When Paul Revere  set out on his mission armed with the historical message of  “the British are coming.” He road horseback for 13 miles, from Charleston to Menotomy. He used his voice and told his listener’s to use theirs. Within a matter of hours the British had begun their (what they had thought to be an) “undetected” invasion, they than came face to face with the Colonial Militia, and ultimately lost the fight. Gladwell explained that Revere was acting out as a Connector, he brought the people together, and his unique drive to “connect” and pass along the urgent message allowed the information to branch and torrent throughout the region as quickly as it did.

The comic that you see to your left is depicting a Maven confronting a Connector. Maven’s have the ability to interpret the qualities of people, place’s, or things in a different manor than the way most of us do. For example: You would say, “This coffee is too weak.” The Maven on the other hand might say “The coffee is a little delicate.” They have a knack for being pretty much neutral with all things. I think it be awesome if more people were this way.

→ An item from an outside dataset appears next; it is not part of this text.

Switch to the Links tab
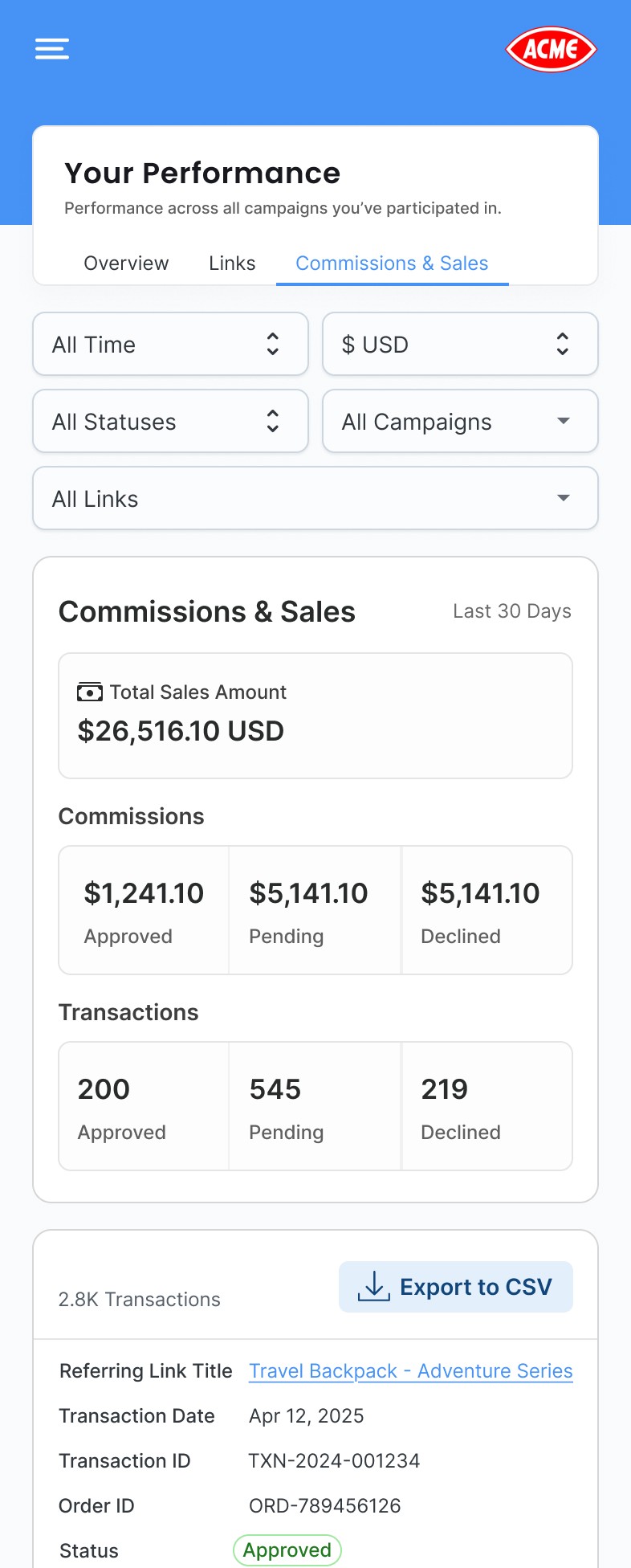Viewport: 631px width, 1568px height. tap(232, 263)
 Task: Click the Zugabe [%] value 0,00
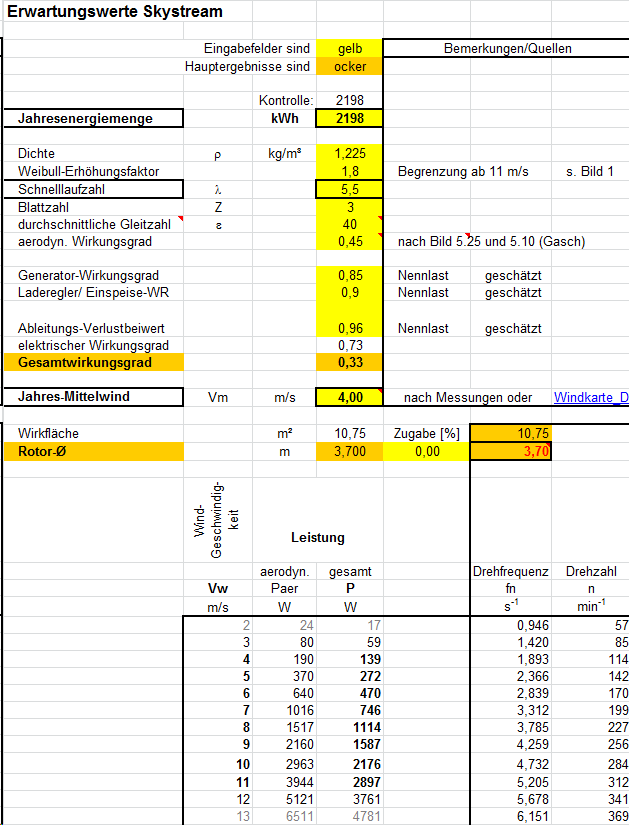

Who do you listen to and ask for advice? If you know someone that knows what is seemingly everything about anything you might want to know about, and they are always somehow persuading you to take on a new hobbie, a purchase, maybe even a new favorite place to hangout. These individuals would be what Gladwell refers to as the “Salesman.” He points out that we still, in this day and age really do rely on our connection to people. The persuasion people have through  “wom” (word of mouth), despite all of these ingenious technologically advanced methods of advertising they’re usually overpowered by “wom,” because human beings like to believe that what they are being told is truth, really is in fact that, the truth. It’s easier to believe when the facts are being conveyed in a more “human” like fashion, like say a conversation between a friend. You’ll more than likely accept your friends opinion of a restaurant, over any commercial no matter how enticing it may be.